Other Worlds Than These: I live in Liberty City

[It’s time for another Monthly Musing — the monthly community blog theme that provides readers with a chance to get their articles and discussions printed on the frontpage. — CTZ]   

It’s not easy to live in Liberty City. I suppose that I don’t even have to point that out. You are probably already aware of the actions of Niko Bellic and the other reckless criminals like him, but how many of you have stopped to consider what it is like to be a regular resident of the most dangerous city in the world?

Imagine walking down the street, groceries in hand, saying hello to an old friend on the street, and then seeing their eyes widen. You turn around, hearing the screeching tires, and see a Sentinel XS barreling towards you, careening off the road and onto the sidewalk. You jump out of the way instinctively, but your old friend is not so lucky, and he gets clipped as the car takes out a sign or two and swerves back on the road. This is my life. I live in Liberty City. 

It wasn’t always so bad here. Liberty City used to be a place that was overflowing with culture, art, and possibilities. The city has always had a tough underbelly, but it was a place where good people could do good things. Now, you’re just as likely to catch a stray bullet as you are to get a quick meal at the Cluckin’ Bell down the road.
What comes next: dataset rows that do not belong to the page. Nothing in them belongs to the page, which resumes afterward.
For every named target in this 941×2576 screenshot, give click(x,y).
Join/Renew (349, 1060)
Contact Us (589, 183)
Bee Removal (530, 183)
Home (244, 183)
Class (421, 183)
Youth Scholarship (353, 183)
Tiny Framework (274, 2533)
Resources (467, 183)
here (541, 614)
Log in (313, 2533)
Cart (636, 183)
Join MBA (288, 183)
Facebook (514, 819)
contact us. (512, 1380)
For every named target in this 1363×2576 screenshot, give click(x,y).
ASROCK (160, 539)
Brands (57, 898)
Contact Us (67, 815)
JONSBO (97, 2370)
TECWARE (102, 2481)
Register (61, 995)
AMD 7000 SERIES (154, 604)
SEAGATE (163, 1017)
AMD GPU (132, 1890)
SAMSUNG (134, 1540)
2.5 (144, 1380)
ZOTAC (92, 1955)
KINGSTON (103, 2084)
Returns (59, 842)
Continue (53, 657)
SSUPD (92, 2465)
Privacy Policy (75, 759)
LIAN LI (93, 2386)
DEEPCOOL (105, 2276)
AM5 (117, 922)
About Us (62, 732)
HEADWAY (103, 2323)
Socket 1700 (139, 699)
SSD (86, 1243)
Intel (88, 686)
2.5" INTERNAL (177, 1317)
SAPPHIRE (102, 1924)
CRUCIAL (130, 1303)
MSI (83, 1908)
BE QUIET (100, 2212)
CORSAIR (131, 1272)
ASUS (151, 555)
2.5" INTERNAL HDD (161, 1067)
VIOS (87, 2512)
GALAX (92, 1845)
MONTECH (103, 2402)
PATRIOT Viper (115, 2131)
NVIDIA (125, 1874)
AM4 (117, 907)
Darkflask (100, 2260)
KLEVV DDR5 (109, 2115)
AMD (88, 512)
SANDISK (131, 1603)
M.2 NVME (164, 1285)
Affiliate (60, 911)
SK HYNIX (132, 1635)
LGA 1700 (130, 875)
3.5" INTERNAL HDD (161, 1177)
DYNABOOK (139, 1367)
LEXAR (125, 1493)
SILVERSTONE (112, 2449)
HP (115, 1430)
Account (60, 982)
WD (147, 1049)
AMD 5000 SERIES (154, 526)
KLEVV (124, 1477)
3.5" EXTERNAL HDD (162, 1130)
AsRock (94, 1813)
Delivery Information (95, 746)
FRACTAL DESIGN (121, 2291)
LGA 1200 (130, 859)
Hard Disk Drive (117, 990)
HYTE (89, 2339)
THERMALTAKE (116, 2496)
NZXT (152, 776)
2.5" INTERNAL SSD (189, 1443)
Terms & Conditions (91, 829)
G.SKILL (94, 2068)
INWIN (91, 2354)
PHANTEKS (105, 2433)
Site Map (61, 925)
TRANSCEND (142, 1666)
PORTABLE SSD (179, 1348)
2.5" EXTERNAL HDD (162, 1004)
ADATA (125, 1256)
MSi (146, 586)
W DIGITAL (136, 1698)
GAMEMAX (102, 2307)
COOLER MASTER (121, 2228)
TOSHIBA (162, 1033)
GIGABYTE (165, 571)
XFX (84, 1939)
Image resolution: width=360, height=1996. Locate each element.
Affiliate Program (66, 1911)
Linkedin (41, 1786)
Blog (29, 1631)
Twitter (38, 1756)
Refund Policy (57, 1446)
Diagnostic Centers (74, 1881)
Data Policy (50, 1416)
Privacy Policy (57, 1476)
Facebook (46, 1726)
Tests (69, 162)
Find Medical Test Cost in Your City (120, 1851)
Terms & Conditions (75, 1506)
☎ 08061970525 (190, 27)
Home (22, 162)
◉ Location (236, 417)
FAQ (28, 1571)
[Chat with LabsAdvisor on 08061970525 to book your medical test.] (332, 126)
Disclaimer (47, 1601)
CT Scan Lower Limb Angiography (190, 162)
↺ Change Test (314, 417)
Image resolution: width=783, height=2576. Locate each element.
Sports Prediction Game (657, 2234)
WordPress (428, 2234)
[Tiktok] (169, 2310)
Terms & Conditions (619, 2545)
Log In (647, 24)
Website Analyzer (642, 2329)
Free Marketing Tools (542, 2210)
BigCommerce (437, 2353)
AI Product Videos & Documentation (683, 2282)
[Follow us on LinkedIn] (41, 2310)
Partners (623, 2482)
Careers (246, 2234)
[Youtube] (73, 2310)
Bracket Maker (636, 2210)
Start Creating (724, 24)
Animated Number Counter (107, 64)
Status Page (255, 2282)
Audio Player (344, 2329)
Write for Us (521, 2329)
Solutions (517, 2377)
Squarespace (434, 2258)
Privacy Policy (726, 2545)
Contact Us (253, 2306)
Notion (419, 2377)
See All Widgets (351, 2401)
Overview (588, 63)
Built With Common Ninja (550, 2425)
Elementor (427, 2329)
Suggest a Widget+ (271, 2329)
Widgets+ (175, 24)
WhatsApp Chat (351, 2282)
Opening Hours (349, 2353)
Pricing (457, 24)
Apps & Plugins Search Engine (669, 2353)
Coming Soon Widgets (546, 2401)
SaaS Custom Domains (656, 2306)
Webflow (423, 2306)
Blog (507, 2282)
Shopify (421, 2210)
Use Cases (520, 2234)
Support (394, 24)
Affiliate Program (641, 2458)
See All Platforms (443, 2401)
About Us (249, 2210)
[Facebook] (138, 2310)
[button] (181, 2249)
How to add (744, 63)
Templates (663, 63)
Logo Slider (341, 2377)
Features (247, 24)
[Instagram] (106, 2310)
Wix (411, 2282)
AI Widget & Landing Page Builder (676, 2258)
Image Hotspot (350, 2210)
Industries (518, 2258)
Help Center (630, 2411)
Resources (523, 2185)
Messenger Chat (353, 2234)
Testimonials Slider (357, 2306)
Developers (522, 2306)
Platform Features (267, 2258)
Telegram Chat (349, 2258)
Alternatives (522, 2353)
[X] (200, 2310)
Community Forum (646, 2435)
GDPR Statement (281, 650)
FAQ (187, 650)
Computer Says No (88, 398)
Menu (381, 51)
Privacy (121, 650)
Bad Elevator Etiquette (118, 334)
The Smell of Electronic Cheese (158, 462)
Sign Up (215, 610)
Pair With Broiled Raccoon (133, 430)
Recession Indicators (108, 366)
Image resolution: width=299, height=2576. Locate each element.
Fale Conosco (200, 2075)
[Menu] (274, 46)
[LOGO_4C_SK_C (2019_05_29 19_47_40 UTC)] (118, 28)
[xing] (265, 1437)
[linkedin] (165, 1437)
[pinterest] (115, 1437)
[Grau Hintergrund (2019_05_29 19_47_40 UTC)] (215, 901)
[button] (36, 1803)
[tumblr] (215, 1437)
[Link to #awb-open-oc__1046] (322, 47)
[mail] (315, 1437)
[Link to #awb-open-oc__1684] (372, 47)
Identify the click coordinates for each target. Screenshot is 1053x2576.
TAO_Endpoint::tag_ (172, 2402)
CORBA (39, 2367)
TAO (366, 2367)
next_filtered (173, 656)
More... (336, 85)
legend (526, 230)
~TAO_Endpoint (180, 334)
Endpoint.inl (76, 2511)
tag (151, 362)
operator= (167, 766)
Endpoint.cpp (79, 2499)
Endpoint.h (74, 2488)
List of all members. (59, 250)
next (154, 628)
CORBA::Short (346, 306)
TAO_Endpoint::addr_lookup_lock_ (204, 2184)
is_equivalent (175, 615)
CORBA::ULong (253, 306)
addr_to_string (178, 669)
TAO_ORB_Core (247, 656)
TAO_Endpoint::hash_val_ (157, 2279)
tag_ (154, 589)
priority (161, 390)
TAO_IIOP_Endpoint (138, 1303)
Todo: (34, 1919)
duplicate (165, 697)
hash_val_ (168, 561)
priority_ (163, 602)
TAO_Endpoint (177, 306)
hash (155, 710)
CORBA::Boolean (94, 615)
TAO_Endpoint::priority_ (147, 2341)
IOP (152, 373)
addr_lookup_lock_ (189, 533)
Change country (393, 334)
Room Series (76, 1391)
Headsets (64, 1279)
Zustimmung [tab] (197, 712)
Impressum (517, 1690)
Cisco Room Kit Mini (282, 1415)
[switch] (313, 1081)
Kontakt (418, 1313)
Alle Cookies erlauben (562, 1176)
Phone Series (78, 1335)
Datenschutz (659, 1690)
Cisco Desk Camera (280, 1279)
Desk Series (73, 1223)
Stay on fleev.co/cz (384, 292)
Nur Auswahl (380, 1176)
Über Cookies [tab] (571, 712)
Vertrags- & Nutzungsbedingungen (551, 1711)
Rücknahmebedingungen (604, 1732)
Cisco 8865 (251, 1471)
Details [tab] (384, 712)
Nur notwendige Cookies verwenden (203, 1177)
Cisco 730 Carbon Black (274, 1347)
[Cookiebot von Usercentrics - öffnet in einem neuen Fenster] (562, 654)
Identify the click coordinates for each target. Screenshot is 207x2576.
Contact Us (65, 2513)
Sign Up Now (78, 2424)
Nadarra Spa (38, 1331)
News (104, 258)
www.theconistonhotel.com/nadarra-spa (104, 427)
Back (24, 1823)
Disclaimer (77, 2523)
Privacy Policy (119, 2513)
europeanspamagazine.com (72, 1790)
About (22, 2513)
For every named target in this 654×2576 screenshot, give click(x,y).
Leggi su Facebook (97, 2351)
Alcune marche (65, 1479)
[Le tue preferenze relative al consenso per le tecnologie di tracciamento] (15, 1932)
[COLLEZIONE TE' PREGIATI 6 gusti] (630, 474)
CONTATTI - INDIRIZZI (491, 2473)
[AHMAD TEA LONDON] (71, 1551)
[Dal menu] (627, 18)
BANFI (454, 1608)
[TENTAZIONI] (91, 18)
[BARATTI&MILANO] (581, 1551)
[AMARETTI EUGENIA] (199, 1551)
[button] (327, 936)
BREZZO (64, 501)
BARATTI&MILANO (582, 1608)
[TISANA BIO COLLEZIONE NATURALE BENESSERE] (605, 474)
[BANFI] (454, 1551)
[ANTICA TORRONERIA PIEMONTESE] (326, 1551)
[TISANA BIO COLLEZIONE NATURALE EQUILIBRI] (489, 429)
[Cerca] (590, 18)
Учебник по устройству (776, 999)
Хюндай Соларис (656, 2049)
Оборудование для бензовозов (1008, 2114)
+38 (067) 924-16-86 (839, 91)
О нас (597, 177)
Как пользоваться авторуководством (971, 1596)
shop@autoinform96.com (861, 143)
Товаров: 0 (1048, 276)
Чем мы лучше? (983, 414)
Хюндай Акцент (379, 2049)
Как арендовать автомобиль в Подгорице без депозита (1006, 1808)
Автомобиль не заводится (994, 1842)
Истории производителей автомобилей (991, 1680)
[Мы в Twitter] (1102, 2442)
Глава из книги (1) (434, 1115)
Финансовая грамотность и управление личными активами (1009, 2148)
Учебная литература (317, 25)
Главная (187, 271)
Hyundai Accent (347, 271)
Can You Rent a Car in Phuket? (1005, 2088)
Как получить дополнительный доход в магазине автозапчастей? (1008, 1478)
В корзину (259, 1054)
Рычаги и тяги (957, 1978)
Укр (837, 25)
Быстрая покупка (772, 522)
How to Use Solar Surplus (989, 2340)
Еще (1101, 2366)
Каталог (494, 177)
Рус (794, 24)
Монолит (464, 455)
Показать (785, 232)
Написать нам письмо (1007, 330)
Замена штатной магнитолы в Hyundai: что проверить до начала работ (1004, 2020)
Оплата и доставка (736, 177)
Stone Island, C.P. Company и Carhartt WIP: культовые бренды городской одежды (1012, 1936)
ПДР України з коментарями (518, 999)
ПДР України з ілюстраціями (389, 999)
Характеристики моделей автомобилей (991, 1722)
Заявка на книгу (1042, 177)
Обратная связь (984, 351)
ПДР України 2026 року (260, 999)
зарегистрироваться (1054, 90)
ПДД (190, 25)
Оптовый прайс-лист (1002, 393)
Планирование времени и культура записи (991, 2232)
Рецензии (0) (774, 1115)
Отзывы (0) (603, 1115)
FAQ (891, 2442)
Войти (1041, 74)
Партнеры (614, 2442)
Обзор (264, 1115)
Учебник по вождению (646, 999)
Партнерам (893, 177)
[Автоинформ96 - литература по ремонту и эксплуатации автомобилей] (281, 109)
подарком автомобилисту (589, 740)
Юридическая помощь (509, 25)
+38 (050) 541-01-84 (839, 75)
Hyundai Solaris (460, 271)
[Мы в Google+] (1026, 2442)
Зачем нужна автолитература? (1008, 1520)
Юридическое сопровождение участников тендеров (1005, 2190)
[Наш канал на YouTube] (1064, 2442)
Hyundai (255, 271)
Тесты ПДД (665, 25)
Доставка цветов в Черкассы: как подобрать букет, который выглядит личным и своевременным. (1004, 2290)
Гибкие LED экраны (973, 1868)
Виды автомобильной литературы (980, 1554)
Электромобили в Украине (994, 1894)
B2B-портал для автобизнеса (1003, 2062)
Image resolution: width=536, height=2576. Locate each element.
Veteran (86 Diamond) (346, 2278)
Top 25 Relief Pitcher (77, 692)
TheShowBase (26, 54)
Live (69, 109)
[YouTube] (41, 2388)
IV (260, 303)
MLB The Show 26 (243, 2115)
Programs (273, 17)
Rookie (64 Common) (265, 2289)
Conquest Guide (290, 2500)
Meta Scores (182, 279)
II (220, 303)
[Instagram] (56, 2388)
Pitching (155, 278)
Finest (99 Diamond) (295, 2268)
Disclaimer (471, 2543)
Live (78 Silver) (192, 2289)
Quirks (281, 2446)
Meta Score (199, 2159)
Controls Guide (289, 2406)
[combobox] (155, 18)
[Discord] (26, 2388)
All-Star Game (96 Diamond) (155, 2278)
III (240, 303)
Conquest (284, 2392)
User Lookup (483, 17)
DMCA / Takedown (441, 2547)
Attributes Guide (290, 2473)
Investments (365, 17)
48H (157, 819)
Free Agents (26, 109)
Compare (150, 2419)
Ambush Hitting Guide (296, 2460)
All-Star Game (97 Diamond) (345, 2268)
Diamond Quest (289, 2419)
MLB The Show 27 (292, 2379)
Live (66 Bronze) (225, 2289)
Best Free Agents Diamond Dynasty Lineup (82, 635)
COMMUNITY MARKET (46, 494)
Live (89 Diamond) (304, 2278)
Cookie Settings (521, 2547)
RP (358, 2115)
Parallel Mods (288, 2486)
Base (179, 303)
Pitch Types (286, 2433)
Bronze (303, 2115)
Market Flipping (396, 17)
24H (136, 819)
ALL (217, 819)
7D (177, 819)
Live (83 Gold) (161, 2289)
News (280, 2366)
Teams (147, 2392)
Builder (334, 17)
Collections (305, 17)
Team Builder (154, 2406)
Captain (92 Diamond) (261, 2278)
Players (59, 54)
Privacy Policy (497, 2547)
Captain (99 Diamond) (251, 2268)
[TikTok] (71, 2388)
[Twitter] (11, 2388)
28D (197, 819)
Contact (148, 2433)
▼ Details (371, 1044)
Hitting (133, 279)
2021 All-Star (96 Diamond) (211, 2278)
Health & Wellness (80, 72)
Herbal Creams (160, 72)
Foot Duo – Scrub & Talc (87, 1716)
How did it get this way? Well, besides the criminals, the apathy, the scum like Bellic who have no regard for anyone else’s well-being, there are the cops. The police here are the most crooked in the entire world without a doubt. How else can you explain how a guy can go on a killing spree, taking out 19 innocent bystanders, participating in a shoot-out with gang bangers, and then leading the cops on a fifteen-minute chase only to be back on the streets within a few hours?

In Liberty City, they don’t prosecute the criminals that squeeze the life out of our citizens. Instead, the cops simply take the perp’s weapons and maybe a quick bribe and turn him loose. Worse yet, they may chase the guy for awhile, have him get out of their sight, and then simply lose interest. What other city in the world has police like this? The cops are just another gang in Liberty City.

How else can you explain that you can walk right around the corner in several areas of the city and find an arms salesman with everything from Uzis to hand grenades? How else would you explain that criminals can show up at a local hospital full of bullet wounds and carrying illegal weapons, only to get patched up and released, no questions asked?

Even the good cops in the city can’t do a whole lot to fight back. The crime has gotten so bad that lesser crimes such as reckless driving or simple assault don’t even get investigated, let alone prosecuted. Just the other day, I had a guy run a red light, t-bone my Blista Compact, and simply keep on driving. I called the police to report the incident, and they laughed at me and hung up. They laughed at me.

Hey, it could be worse, right? I could have come out from Club Liberty to find my car had disappeared altogether, stolen only to show up a couple of weeks later at some roid-rager’s used car lot. You think the cops would care then, either?

Things aren’t getting better anytime soon. Even when you try to get out and have a little fun, you’re never more than an itchy trigger finger away from being caught up in gang activity or a good old criminal rampage. My cousin was at a local bowling alley three months ago, and there were a couple of Russian guys a couple of lanes down. Well, they must not have been pleased with how the pins were falling, because before you know it, there were 32 dead people and 6 injured at the alley, including three cops who actually tried to stop the carnage outside of the alley. What do you know? The suspects were never caught. The police chief did get a nice new boat a couple of weeks later, though.

It’s gotten to the point where people have taken to shooting pigeons off of street lights for fun. Right in broad daylight, a guy will pull out a sniper rifle like it’s no big deal, take their time to line up the shot, and poof! Bye bye, Mr. Pigeon. Apparently there’s some kind of contest or something, but that’s just another example of a great way to pass time in Liberty City. That’s besides some of the other favorite Liberty City activities, like street racing at 110 mph as pedestrians run in fear, or taking that special someone to a fine establishment like one of our local strip clubs. If you don’t like the dancers that night, hey, whip out a knife and hack a couple of them up before shooting up the place with an assault rifle. That’s what one guy decided to do a few weeks back.

At some point, you have to wonder if we’ll ever fight back. You know, the anonymous, regular citizens of Liberty City. Will we continue to let a handful of criminals and the crooked police run the whole city? Will we finally organize and take back the community that was once ours?

Nah, we’ll probably just keep on walking around aimlessly, occasionally running from a random shooter or car speeding down the sidewalk.